Data excerpts:
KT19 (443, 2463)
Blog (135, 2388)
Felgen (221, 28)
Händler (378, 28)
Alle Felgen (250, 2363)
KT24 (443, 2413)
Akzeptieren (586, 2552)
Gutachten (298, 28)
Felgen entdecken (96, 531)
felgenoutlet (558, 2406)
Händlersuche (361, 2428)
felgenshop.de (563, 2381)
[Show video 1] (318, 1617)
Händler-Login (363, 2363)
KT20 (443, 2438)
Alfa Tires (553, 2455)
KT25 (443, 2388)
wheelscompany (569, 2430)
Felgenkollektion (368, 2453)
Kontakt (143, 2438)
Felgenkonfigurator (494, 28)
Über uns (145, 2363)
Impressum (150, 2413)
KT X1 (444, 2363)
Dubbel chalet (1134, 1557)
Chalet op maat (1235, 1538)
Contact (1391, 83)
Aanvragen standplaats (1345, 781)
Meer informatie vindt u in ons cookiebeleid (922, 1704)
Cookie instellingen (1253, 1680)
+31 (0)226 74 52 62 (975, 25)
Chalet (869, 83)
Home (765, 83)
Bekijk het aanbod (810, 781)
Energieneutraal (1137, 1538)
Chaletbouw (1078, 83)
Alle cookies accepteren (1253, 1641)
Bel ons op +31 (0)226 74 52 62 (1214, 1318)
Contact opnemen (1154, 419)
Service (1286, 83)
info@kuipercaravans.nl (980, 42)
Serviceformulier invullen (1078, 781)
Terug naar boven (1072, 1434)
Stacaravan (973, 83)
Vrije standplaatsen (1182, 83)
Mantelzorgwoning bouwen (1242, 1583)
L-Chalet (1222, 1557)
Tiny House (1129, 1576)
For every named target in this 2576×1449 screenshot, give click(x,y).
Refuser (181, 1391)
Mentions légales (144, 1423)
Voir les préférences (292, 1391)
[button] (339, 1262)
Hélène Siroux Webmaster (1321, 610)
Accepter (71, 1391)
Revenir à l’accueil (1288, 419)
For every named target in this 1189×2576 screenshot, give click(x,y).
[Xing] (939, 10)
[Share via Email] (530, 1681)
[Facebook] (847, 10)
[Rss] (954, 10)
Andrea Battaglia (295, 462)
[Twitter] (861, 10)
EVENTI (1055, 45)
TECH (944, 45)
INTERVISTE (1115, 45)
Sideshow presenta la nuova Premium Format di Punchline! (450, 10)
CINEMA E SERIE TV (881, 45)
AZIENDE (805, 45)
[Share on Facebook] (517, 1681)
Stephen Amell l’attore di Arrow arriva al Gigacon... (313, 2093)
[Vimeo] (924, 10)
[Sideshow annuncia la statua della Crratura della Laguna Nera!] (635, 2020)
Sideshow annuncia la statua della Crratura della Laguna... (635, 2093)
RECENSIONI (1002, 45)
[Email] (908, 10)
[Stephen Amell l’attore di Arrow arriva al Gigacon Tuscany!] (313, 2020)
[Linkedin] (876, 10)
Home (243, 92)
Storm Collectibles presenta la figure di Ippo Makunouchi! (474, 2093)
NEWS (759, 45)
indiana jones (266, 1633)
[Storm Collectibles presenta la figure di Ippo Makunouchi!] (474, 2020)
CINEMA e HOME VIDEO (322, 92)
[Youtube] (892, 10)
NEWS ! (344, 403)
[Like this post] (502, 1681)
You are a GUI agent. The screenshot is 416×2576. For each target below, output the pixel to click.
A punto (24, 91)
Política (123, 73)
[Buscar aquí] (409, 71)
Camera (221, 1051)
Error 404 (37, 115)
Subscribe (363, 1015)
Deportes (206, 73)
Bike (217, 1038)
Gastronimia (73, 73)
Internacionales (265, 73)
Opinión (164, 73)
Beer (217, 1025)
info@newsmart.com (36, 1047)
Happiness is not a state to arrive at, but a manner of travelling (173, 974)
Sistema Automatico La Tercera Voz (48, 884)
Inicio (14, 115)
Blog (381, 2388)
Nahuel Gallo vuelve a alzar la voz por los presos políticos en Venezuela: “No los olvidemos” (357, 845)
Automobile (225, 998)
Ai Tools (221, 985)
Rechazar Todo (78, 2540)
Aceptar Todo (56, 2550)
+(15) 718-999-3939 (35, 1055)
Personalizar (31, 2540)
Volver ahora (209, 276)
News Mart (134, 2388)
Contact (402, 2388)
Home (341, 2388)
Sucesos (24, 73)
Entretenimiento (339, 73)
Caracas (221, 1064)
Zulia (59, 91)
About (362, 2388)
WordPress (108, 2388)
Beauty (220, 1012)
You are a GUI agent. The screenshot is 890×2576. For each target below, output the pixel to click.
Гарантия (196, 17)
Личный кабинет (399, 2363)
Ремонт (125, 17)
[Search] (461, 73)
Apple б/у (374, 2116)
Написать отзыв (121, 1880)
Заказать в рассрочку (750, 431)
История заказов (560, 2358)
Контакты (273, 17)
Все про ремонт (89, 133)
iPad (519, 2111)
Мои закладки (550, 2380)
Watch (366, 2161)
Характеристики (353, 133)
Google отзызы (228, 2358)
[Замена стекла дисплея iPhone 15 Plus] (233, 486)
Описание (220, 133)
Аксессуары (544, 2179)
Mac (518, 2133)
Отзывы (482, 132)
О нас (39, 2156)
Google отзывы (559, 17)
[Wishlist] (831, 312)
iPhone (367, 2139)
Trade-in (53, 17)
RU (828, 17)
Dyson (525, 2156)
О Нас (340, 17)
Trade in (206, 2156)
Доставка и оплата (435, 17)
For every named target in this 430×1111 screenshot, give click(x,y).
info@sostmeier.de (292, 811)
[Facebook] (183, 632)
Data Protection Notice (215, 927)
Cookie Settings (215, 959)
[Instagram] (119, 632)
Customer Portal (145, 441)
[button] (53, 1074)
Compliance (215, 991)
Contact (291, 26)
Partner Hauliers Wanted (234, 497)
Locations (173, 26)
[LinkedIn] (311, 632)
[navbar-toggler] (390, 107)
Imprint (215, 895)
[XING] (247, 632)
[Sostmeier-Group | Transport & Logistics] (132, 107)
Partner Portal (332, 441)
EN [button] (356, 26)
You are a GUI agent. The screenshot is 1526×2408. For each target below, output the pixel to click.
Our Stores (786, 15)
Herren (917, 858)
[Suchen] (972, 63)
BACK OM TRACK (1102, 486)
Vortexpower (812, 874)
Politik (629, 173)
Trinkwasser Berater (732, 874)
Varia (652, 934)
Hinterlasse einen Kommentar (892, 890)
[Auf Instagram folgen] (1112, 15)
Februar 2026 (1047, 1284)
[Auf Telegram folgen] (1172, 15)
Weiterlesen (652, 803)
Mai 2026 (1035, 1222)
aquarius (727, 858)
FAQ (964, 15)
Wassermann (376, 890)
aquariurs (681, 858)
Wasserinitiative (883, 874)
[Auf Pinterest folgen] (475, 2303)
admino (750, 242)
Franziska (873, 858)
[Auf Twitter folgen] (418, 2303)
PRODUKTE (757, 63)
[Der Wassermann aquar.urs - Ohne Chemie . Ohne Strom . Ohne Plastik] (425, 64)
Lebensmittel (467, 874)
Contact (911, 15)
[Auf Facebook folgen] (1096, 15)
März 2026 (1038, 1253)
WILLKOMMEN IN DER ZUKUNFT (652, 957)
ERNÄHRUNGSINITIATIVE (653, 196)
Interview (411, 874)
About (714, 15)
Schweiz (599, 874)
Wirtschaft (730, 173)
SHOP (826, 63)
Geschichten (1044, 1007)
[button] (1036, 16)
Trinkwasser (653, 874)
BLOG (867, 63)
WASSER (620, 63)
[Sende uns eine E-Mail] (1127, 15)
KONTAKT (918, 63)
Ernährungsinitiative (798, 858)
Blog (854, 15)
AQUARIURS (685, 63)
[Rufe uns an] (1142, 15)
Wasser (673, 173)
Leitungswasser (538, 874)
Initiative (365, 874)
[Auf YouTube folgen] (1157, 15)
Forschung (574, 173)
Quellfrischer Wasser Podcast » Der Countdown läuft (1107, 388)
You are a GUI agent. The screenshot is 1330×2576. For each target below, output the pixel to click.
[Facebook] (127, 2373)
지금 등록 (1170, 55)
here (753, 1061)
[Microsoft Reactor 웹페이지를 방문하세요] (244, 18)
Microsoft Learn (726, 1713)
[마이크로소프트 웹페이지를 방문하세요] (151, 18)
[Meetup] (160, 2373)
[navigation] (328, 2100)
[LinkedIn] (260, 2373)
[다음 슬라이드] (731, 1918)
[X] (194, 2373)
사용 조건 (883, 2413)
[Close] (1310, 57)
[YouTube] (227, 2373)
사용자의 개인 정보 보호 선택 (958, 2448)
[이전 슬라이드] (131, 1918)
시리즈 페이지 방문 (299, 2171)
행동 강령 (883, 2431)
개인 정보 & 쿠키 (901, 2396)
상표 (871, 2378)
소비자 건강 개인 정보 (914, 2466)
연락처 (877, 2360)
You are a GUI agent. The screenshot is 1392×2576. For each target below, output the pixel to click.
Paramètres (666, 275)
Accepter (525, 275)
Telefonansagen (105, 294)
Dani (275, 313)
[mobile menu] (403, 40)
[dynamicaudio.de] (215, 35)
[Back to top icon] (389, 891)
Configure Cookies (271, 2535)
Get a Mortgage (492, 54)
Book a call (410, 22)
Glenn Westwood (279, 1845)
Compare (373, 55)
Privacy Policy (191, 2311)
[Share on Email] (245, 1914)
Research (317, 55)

→ What to work on
Retype, exactly and in full, the lines above from the one containing "Gutachten (298, 28)" through the one containing "Contact (1391, 83)".

→ Answer box
Gutachten (298, 28)
Felgen entdecken (96, 531)
felgenoutlet (558, 2406)
Händlersuche (361, 2428)
felgenshop.de (563, 2381)
[Show video 1] (318, 1617)
Händler-Login (363, 2363)
KT20 (443, 2438)
Alfa Tires (553, 2455)
KT25 (443, 2388)
wheelscompany (569, 2430)
Felgenkollektion (368, 2453)
Kontakt (143, 2438)
Felgenkonfigurator (494, 28)
Über uns (145, 2363)
Impressum (150, 2413)
KT X1 (444, 2363)
Dubbel chalet (1134, 1557)
Chalet op maat (1235, 1538)
Contact (1391, 83)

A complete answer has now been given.